Dictionaries define listening as the active effort of paying attention to hear something. Communication specialists tend to identify 4 or 5 different types of listening, but most theories include listening to understand. To achieve that higher level of listening, we need to be attentive, take a deep breath and truly understand where the other person is coming from. If we’re too focused on looking for an opening to respond with our own opinion, we won’t be able to really hear what the other person is saying.

All of us, in some way or the other, are guilty of not listening to understand. Nonprofits sometimes don’t actively listen to their core constituents to understand their needs. Rather, leaders and program managers make assumptions and build solutions into programming. Board members may not hear the recommendations of nonprofit leaders as they feel their “business experience” should outweigh the experience and opinions of professionals who work directly with constituents every day. Funders may not listen to and understand the complexities of implementing programs or the infrastructure required for success.

It’s a vicious circle where each audience finds reasons to discount the other’s opinion and to ignore that we share a common goal – stronger communities.

As consultants, we are also sometimes guilty of not listening. While we benefit organizations by providing an outside perspective which enables organizations to see things they may be blind to, we can also fall into the trap of offering quick solutions before really understanding the challenge. We come equipped with an assortment of assessments and tools we’re eager to deploy – and we’re often over eager to make the difficult work of nonprofit boards and staff a little easier. Rather than trying to figure out which tool to use, we also need first to listen and truly understand. We may bring perspective, but we don’t bring depth of organizational knowledge. We’re most successful when we mitigate this weakness with a deep partnership with leadership, each of us listening to the other’s perspectives, checking to make sure we understand, exploring possibilities and working together to find solutions.

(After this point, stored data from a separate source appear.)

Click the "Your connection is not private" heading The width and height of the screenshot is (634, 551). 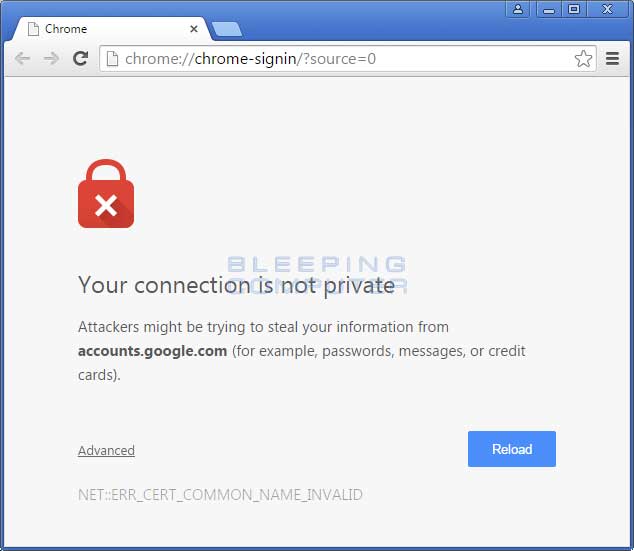237,285
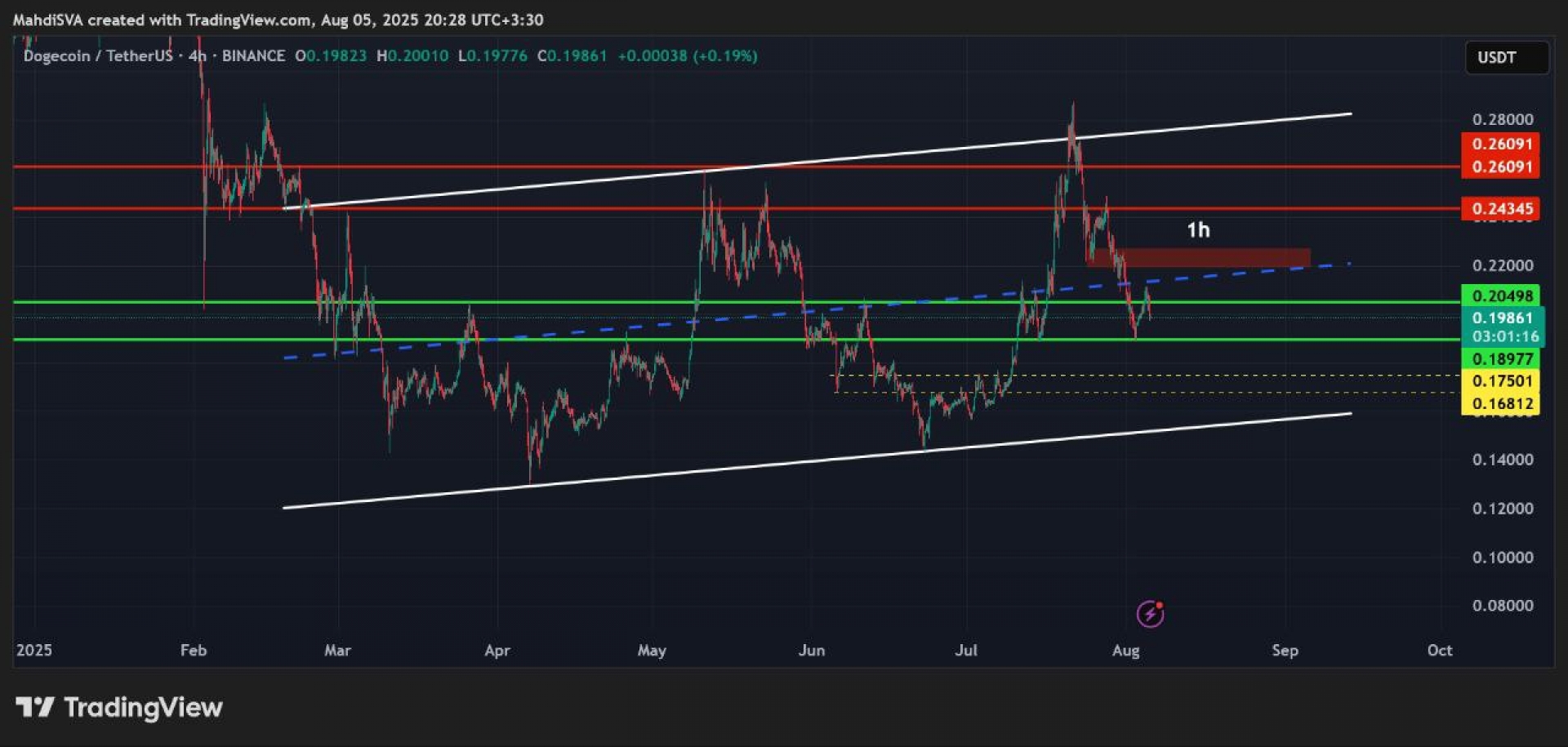This screenshot has width=1568, height=747.
Task: Click the +0.19% price change value
Action: [x=725, y=56]

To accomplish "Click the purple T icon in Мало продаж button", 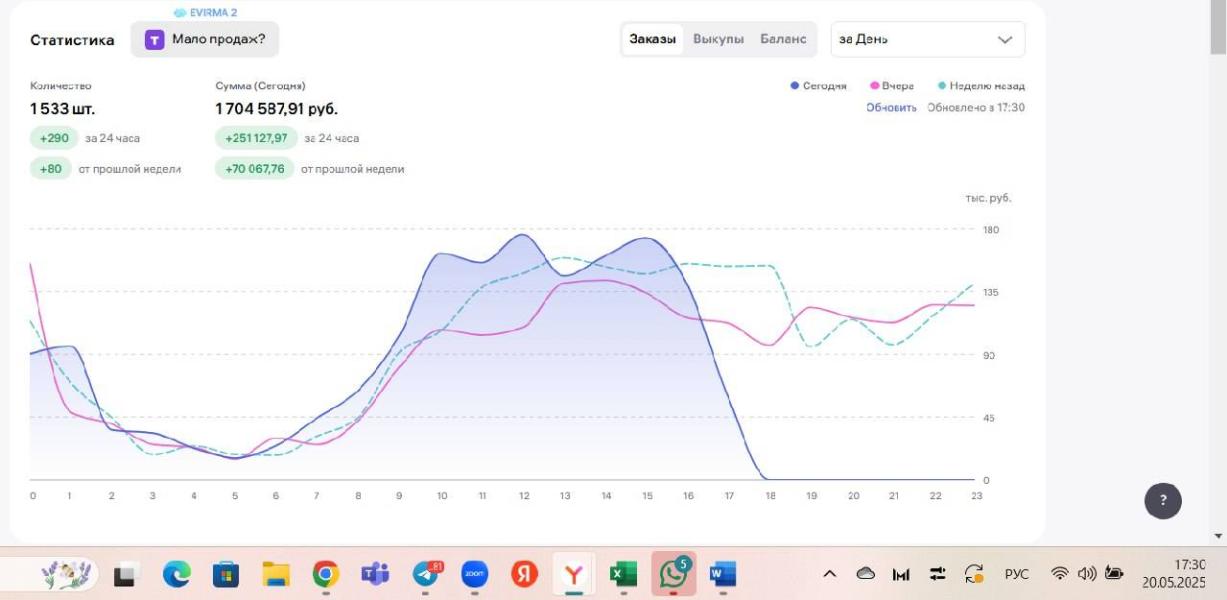I will 155,40.
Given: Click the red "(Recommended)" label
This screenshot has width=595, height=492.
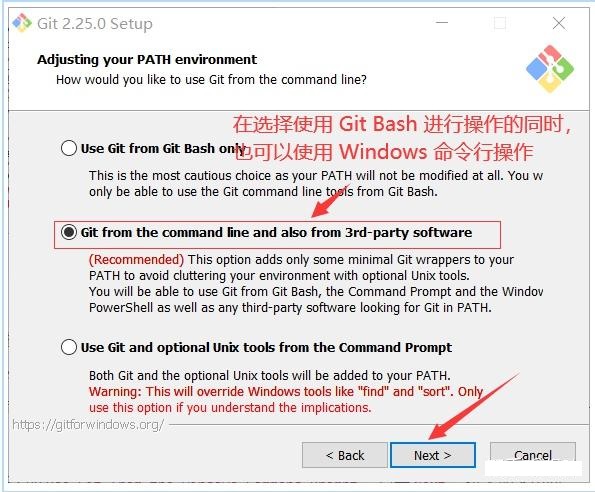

Listening is not to be confused with agreeing. Rather, trying to understand the root of another’s perspective allows us to have a deeper conversation that can be more solution-oriented. Many of us regret the lack of civility in our communities today, and some blame this on differing opinions. But there have been different opinions since there were the first two people on Earth. What we’re missing is our ability to listen. When we talk about building community, we are not imagining a homogeneous environment, but rather a place rich with diversity of race, ethnicity, religious practices, perspectives, and thought. This is bound to include differences in opinion. But to truly understand where people are coming from and to work together toward a shared goal, we need to start by listening.

Each of us has the power to begin, so our goal this year is to listen. We will listen more to understand. We will take a deep breath and make time for deep conversations. This will lay the foundation to develop solutions and strategies together. In doing so, maybe our society can dial back the vitriol a bit, seek out and leverage the strengths that each of us brings and truly build the inclusive communities we all desire.

Okay, enough writing, time to listen. What do you think?